Lisbon Cathedral, Portugal

Lisbon Cathedral, also known as Sé de Lisboa, is the oldest and most important church in the city. Its construction was undertaken in 1147 directly after the Moors strong hold on the city that had existed from the 8th century onwards had been crushed by crusaders, this was after they had first ‘liberated’ Lisbon by pillaging and looting the city! The Sé was built on the ruins of a Mosque that had been destroyed, a timeless reminder of the end of Moorish rule in Lisbon. An English crusader named Gilbert of Hastings was made bishop of the new cathedral and it was during the latter part of the 12th and early part of the 13th century that the main late Romanesque form of the cathedral was erected. At this time the relics of St Vincent of Saragossa, the patron saint of Lisbon, were brought to the cathedral from southern Portugal. At the end of the 13th century King Dinis built the Gothic cloister to the rear of the altar, followed by his successor Afonso IV who had the main chapel converted into Gothic royal pantheon for his family.

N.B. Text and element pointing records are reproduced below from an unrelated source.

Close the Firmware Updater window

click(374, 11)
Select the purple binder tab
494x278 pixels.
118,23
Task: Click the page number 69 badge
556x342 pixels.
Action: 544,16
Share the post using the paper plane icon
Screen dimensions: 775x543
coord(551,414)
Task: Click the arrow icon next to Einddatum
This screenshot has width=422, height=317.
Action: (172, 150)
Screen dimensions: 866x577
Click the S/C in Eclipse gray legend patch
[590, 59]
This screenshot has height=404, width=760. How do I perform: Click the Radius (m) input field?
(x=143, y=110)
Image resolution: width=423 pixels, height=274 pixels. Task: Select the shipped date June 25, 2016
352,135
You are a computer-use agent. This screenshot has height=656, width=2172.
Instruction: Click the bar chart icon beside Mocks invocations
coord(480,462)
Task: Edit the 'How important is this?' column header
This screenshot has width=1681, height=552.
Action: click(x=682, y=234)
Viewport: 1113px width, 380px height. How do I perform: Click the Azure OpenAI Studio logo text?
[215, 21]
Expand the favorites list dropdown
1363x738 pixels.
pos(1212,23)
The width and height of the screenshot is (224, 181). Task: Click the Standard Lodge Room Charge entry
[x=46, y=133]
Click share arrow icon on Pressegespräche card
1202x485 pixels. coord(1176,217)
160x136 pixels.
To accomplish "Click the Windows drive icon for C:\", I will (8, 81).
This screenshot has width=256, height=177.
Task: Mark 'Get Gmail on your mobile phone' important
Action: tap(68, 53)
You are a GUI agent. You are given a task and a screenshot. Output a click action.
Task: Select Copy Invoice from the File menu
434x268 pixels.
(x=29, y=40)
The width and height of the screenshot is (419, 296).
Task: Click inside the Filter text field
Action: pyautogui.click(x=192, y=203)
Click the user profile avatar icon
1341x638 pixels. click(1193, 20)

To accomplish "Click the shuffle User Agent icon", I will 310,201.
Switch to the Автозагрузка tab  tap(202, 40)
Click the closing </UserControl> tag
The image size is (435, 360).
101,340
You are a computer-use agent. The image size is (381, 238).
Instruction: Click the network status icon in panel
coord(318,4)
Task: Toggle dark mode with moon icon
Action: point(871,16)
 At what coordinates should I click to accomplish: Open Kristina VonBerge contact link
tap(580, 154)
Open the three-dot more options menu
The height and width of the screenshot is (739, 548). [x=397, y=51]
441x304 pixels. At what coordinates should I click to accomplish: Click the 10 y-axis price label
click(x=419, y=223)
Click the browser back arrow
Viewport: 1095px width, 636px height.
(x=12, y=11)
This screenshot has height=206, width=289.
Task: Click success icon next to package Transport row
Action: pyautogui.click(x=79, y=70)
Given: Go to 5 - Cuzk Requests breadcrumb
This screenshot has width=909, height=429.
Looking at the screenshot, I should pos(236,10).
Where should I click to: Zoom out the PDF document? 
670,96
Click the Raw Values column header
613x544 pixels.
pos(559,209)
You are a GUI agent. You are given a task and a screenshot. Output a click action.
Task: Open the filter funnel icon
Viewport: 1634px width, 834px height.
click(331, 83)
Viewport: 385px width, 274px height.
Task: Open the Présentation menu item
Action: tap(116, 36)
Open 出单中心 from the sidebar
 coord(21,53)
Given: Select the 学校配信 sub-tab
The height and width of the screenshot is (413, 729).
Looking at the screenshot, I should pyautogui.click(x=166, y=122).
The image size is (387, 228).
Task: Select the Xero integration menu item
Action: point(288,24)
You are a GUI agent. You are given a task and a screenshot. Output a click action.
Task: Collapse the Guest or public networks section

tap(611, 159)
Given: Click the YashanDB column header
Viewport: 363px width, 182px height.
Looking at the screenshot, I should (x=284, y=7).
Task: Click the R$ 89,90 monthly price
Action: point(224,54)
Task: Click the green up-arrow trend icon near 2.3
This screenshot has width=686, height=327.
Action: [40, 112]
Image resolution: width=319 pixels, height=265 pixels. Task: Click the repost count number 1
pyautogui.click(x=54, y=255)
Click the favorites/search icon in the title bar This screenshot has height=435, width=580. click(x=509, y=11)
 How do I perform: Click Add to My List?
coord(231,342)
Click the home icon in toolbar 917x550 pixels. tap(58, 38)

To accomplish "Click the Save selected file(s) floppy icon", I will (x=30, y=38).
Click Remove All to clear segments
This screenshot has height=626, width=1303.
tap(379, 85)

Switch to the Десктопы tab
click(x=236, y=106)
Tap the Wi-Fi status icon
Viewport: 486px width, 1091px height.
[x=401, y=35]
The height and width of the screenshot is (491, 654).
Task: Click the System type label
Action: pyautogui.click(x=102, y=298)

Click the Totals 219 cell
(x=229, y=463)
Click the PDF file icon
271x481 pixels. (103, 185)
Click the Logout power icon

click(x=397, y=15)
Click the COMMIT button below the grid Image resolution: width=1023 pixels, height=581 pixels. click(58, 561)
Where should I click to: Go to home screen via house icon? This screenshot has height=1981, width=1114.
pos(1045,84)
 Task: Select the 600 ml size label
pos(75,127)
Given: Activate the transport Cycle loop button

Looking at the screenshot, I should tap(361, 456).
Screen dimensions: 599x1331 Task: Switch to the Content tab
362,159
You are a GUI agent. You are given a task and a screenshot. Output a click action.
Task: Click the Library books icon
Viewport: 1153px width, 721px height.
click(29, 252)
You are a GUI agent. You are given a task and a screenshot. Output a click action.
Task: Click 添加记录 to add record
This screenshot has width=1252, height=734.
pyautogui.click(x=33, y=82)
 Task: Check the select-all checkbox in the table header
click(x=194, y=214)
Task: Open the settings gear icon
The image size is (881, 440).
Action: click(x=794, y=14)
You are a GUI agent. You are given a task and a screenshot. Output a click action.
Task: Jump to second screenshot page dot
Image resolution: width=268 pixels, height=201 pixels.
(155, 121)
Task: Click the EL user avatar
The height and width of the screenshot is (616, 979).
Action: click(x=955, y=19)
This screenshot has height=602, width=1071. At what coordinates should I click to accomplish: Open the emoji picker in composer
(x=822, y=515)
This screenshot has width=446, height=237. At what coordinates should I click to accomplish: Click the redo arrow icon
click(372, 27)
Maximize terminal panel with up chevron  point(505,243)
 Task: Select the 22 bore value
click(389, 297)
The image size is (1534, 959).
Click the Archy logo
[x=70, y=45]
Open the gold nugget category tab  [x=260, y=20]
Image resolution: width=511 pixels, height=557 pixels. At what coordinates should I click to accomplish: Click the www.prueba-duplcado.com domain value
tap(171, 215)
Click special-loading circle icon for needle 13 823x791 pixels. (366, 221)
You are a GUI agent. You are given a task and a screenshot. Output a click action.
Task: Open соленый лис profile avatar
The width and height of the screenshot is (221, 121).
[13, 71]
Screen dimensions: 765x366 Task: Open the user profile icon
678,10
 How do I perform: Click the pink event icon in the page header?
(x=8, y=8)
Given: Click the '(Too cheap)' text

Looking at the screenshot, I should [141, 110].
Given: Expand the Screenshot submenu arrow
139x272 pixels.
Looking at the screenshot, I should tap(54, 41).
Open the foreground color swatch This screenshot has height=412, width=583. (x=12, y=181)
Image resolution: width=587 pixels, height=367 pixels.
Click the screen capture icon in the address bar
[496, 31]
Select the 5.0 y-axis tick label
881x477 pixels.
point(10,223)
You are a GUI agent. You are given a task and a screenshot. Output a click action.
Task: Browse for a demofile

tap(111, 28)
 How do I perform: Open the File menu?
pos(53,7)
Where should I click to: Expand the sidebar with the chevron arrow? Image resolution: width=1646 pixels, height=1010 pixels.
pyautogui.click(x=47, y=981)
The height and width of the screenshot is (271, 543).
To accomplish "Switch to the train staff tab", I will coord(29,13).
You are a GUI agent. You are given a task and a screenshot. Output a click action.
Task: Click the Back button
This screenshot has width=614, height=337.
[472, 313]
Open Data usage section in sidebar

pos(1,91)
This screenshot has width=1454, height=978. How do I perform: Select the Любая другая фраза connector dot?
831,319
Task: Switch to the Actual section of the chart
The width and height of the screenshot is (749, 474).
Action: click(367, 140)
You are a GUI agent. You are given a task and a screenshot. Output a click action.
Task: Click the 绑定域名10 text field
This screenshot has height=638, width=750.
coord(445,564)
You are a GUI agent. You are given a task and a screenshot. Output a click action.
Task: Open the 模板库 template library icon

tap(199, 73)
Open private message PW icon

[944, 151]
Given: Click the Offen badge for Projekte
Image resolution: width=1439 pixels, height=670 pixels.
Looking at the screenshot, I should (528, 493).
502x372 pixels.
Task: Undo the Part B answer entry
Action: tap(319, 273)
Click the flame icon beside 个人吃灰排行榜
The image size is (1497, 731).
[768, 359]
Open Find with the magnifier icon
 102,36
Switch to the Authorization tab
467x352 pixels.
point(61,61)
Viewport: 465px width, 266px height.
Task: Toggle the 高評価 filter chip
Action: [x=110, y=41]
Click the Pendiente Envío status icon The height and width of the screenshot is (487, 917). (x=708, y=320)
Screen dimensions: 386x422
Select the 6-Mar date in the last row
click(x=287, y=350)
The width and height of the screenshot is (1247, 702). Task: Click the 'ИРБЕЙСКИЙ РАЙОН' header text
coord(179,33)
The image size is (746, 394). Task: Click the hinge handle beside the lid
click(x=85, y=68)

The cathedral survived numerous natural disasters from the 14th to the 16th century but was hard hit by the catastrophic earthquake of 1755 which left the gothic main chapel and the royal pantheon in ruin, the cloisters and side chapels were also badly damaged in the fire that followed the quake. It should also be noted that hundreds of worshippers were in the cathedral celebrating the feast of All Saints when the earthquake struck, causing the roof to collapse.

The cathedral was rebuilt and heavily renovated during the early part of the 20th century. In recent years excavations at the central courtyard of the cloisters have revealed Roman, Arabic and early medieval remains. The treasury is well worth a visit, with its halls, jewels and ecclesiastical relics dripping in gold. As part of the entrance fee to the treasury one can take in an amazing view of the cathedral from the choir and also get a closer look at the amazing ‘rose’ window, a strained glass window that was reconstructed during the last century from fragments of the window that existed prior to the earthquake.